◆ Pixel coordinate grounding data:
........

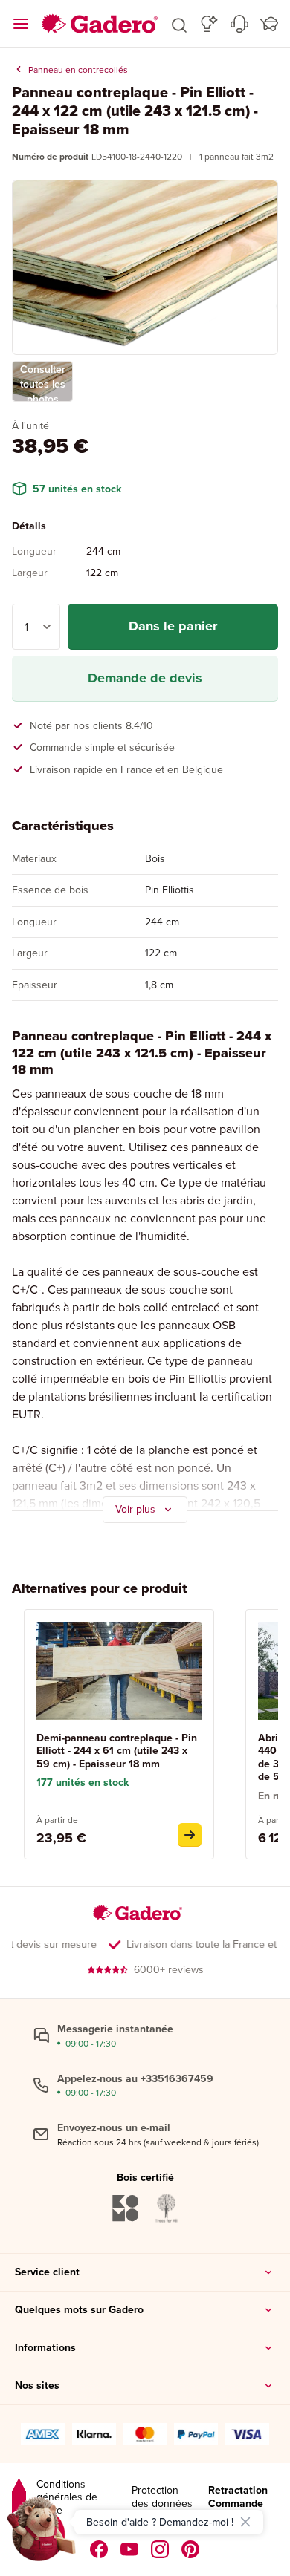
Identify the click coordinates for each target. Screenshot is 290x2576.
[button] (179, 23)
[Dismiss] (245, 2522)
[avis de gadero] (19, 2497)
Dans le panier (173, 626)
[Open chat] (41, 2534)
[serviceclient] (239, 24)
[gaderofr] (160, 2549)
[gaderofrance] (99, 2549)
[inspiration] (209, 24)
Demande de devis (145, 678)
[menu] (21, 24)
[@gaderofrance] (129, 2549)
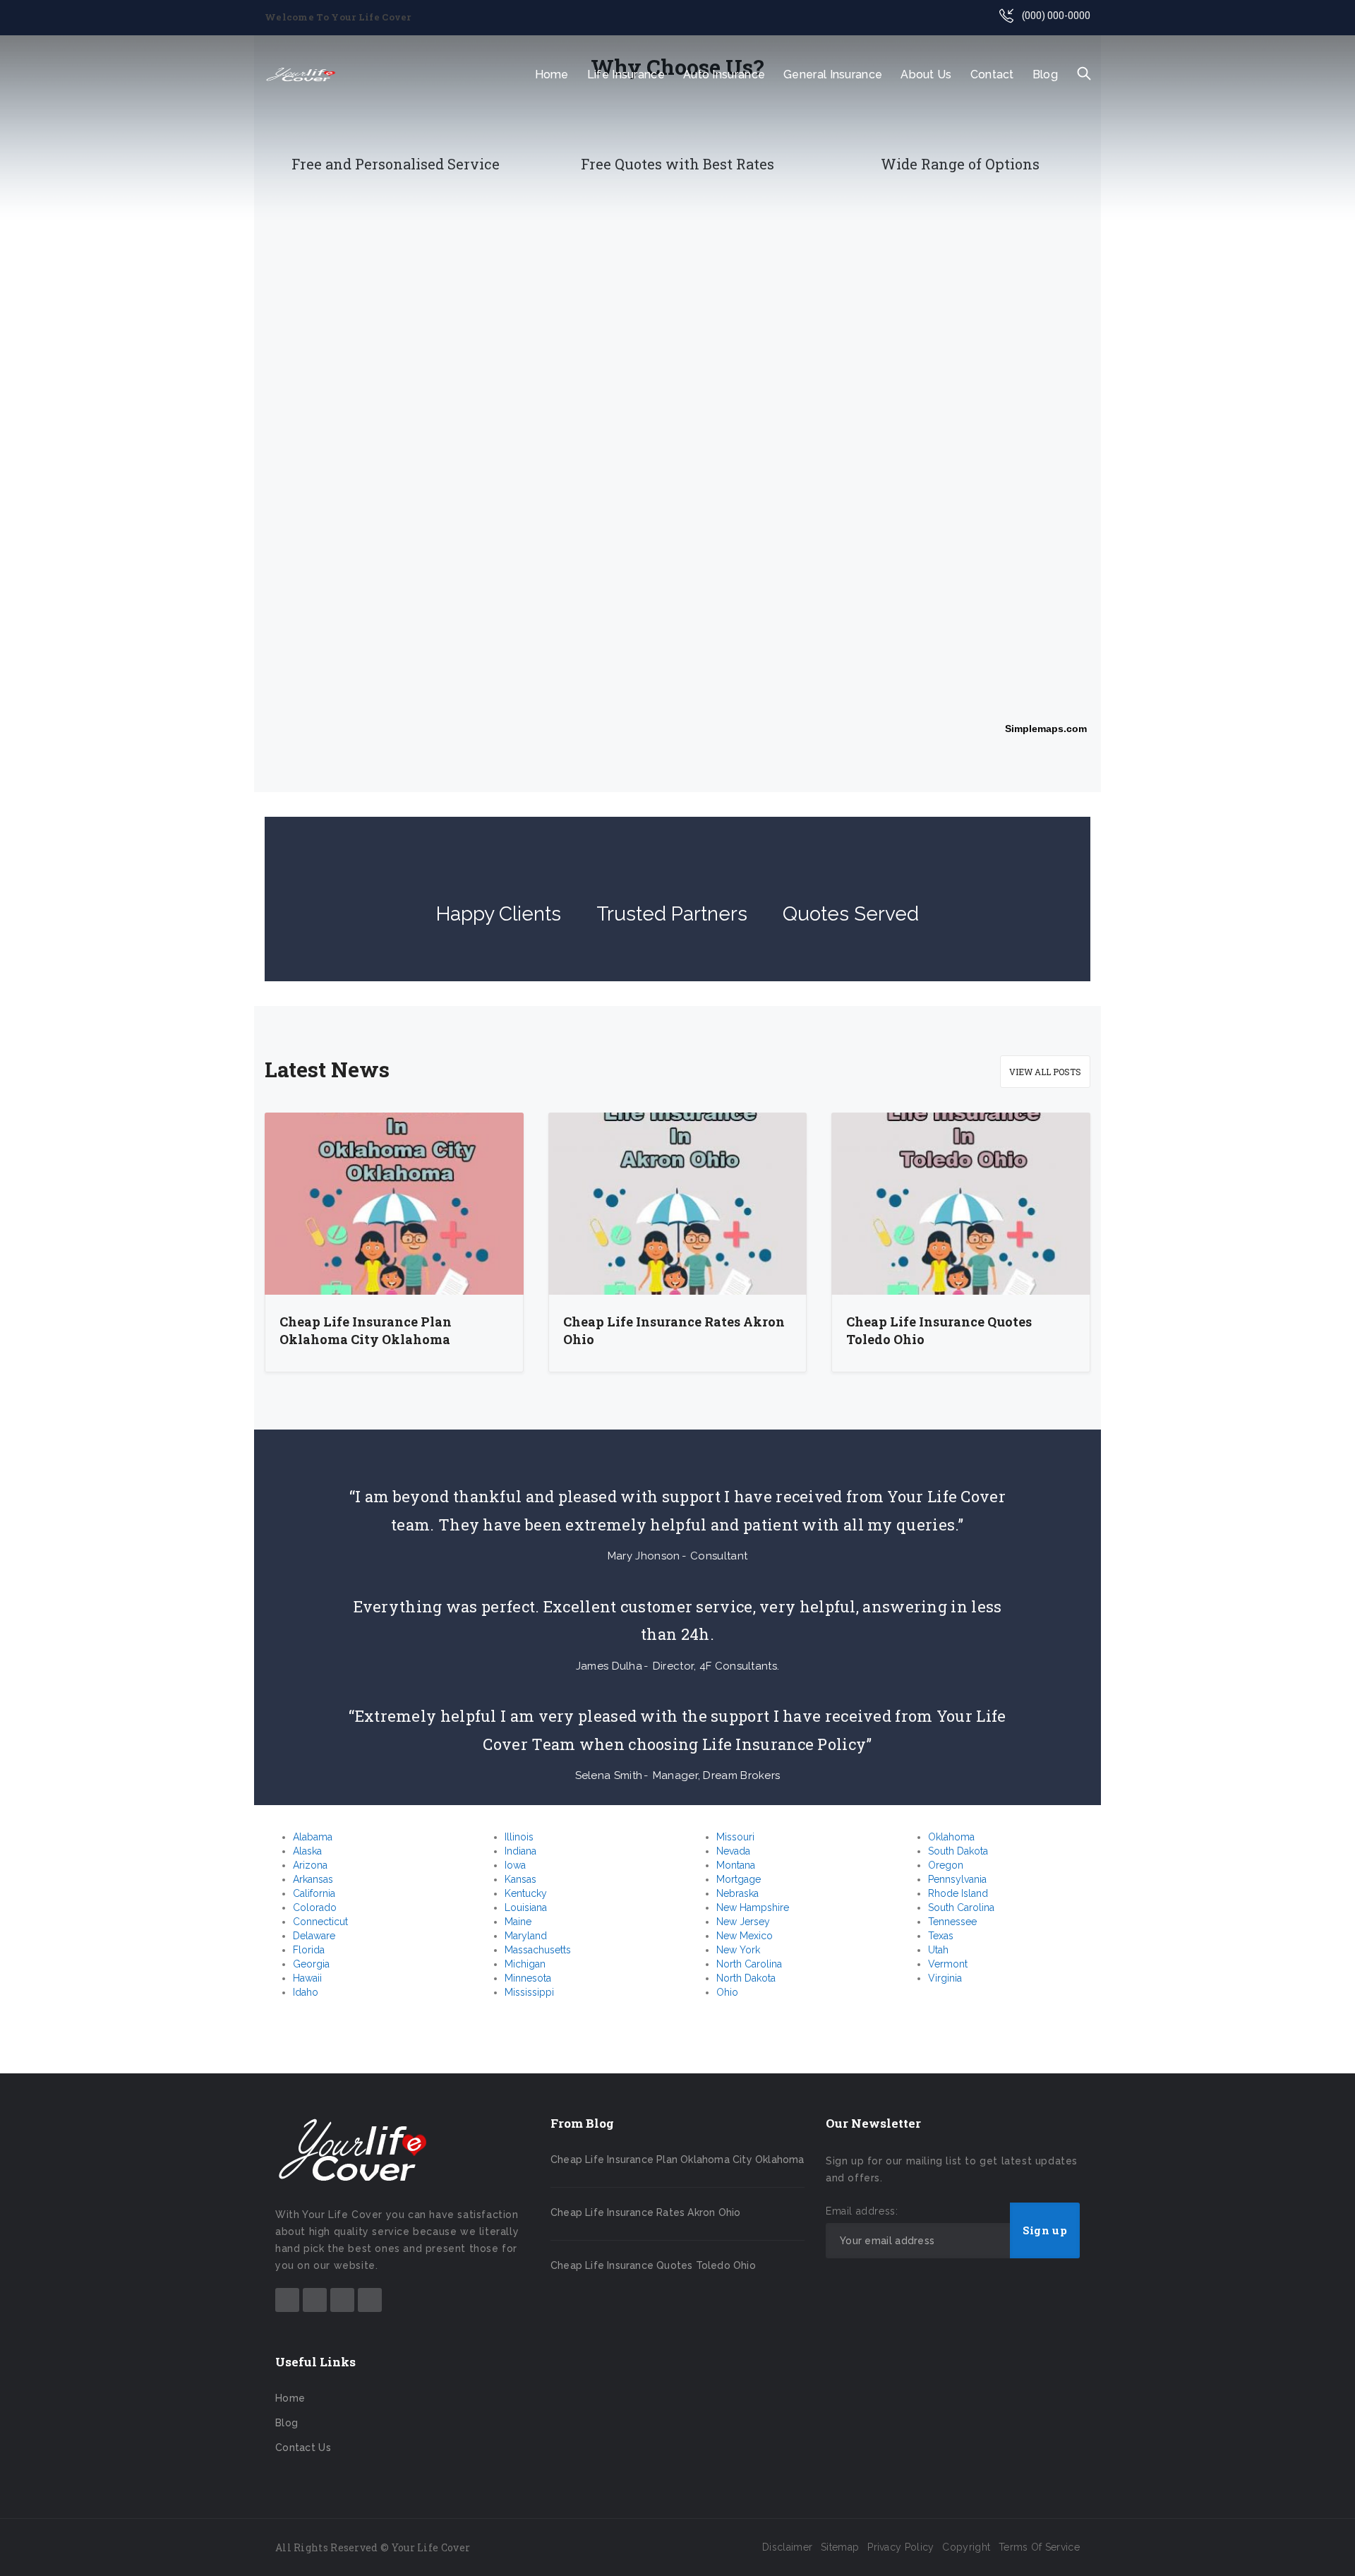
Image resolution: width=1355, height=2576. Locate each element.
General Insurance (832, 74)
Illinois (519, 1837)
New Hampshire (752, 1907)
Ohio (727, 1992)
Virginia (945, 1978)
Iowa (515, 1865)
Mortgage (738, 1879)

........

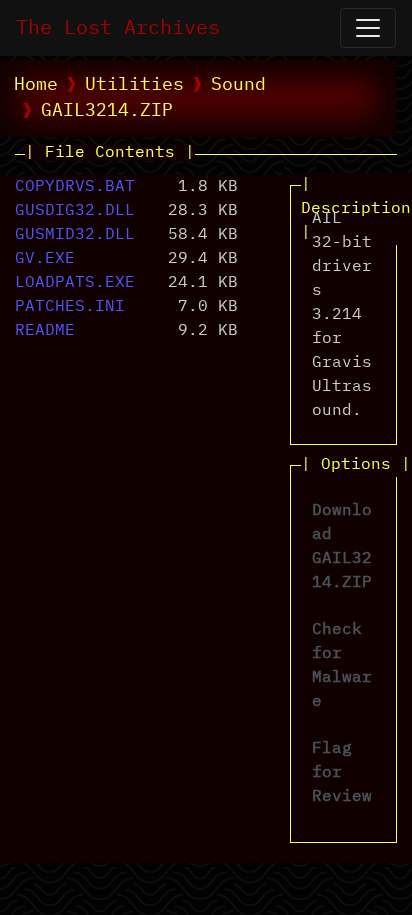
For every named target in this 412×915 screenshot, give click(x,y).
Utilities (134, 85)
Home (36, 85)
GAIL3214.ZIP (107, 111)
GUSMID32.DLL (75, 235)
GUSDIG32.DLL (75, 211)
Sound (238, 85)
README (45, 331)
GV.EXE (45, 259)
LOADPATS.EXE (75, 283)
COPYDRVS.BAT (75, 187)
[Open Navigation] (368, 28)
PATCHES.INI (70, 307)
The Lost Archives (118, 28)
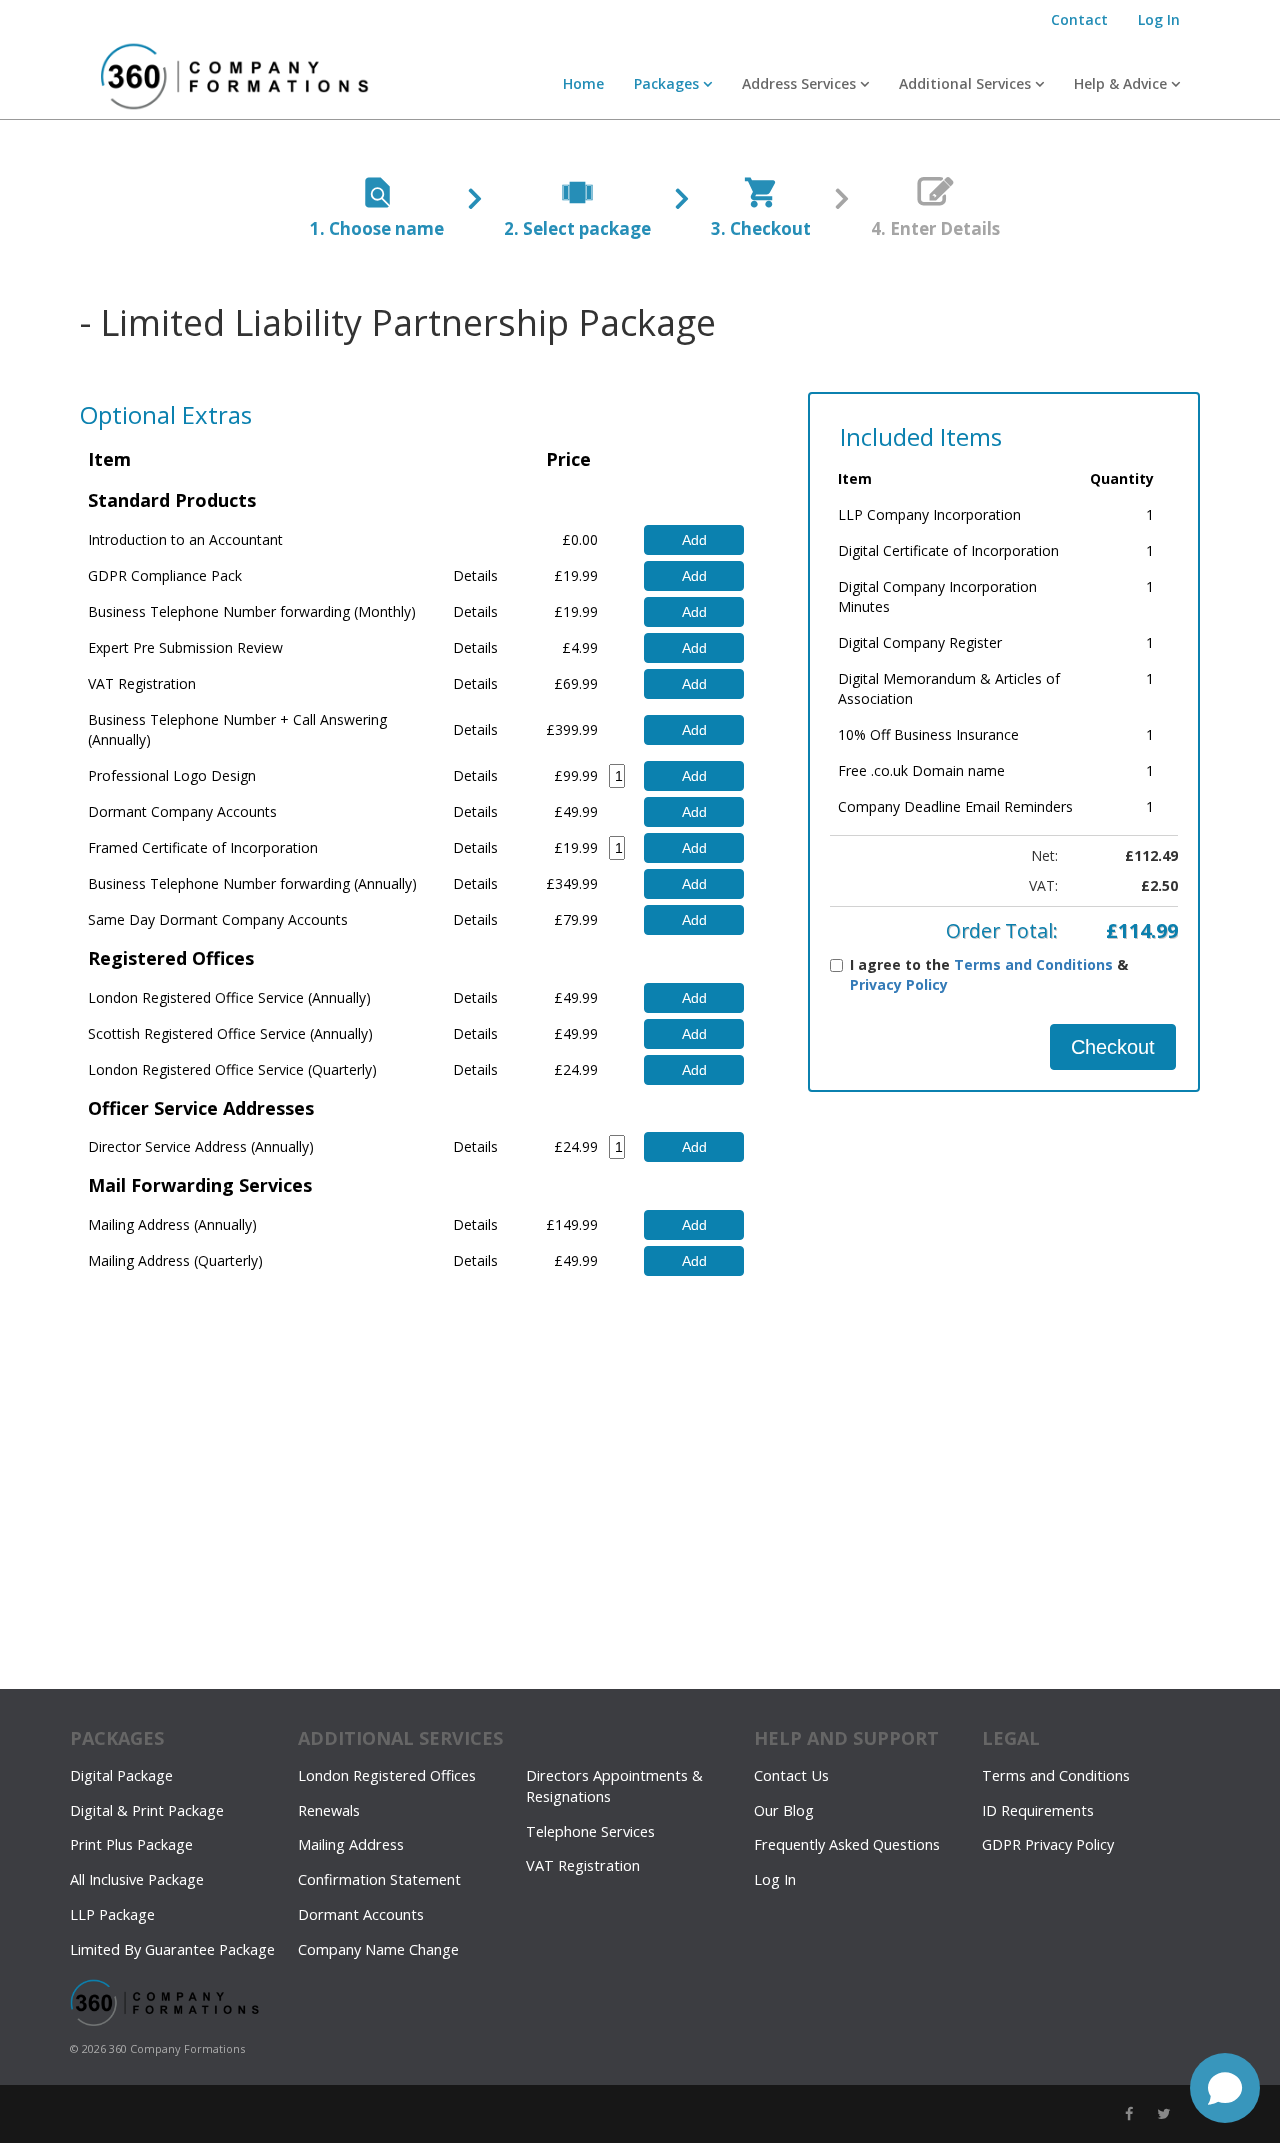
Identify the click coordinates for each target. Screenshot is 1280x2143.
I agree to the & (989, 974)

........

Lines with the word "coordinates" in them are the answer; report each one from the data.

Identify the click coordinates for each target. Screenshot is 290x2576.
Identify the click coordinates for each target. Screenshot is 1280x2143.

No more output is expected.